Following the sacking of Winston Churchill as First Lord of the Admiralty, Bonar Law and Arthur Balfour come round to Eaton Place and Richard is offered the post of Civil Lord of the Admiralty. This makes him part of the Government. Also, Lt. Dennis Kemp, who had fallen in love with Georgina, is killed days after arriving at the Front. When Hazel tells Georgina this, she doesn't react, telling Hazel she refuses to "fall in love with any of them" because she doesn't "want to mourn them". She tells Hazel her friends take a similar attitude towards the young officers.

On the evening of Hudson's first shift, guard duty at a power station, the Bellamys' local baker, Albert Schoenfeld and his wife, second-generation British citizens, and his British-born son come to the servants' hall asking for refuge. Their house and shop have been attacked and vandalised because of their German surname. Mrs Bridges, Rose, Ruby and Daisy, for whom the Schoenfelds had baked a special birthday cake days before, invite them in, but when Hudson returns he goes straight up to Mr Bellamy. He says that they may stay the night, but must go to the police first thing in the morning. However, Maria Schoenfeld, aware of Hudson's feeling towards them, insists they go that evening. Mrs Schoenfeld points out that she had heard something else about the Lusitania sinking: far from the official story, Canadian soldiers and armaments were being transported on the ship secretly.
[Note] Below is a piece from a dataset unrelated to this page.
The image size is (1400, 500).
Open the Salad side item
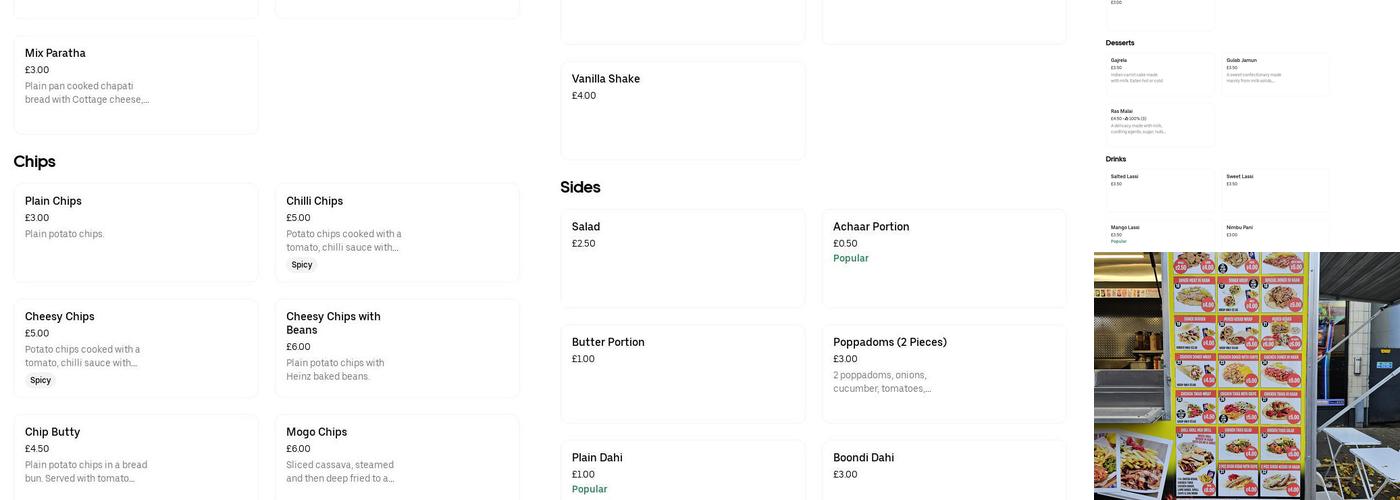[682, 258]
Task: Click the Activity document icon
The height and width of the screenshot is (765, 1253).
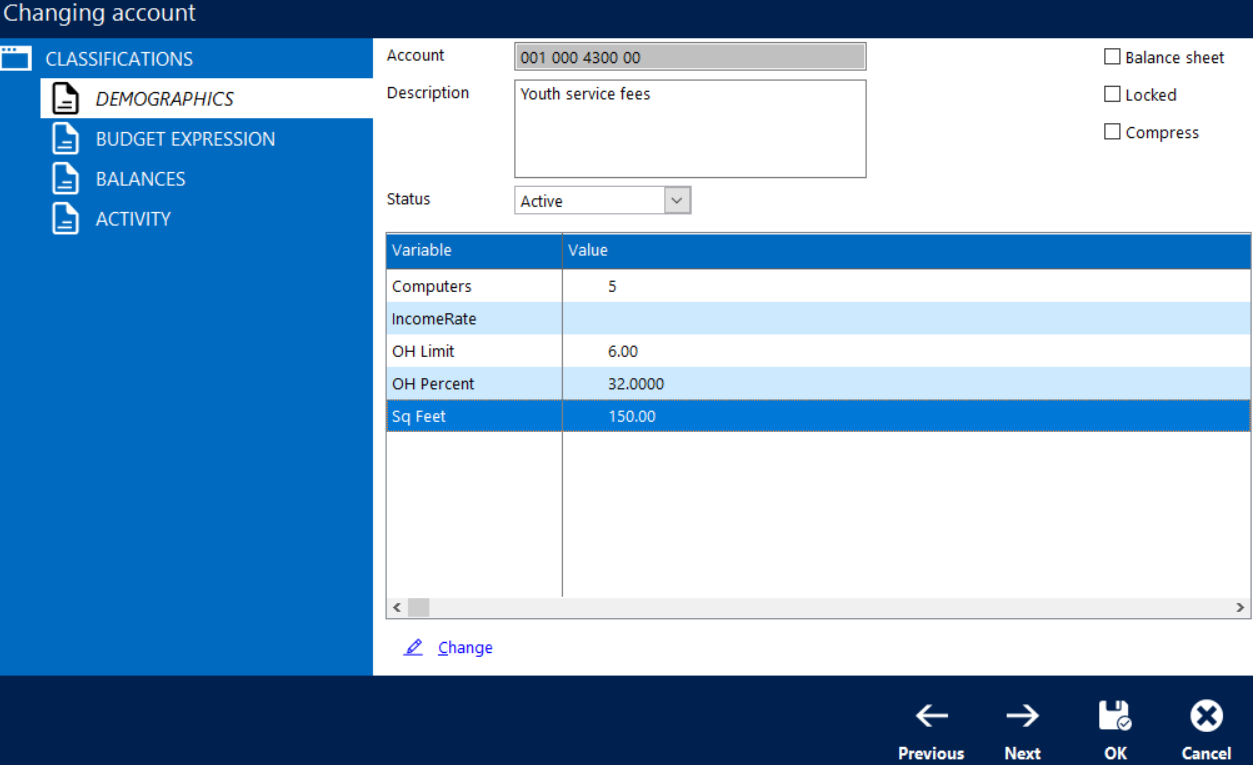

After the Schoenfelds leave, Hudson is left visibly upset, confused and alone.

==Cast==
- Gordon Jackson - Hudson
- Lesley-Anne Down - Georgina Worsley
- Meg Wynn Owen - Hazel Bellamy
- Jean Marsh - Rose
- Angela Baddeley - Mrs Bridges
- David Langton - Richard Bellamy
- Jenny Tomasin - Ruby
- Jacqueline Tong - Daisy
- Timothy Peters - Lt. Dennis Kemp
- Gertan Klauber - Albert Schoenfeld
- Freda Dowie - Maria Schoenfeld
- Keith Jayne - Wilfred Schoenfeld
- Robert Swann - Medical Officer
- Giles Watling - 2nd Lt. James Marriott

==Reception==
Gordon Jackson won an Emmy Award for Outstanding Single Performance by a Supporting Actor for this episode.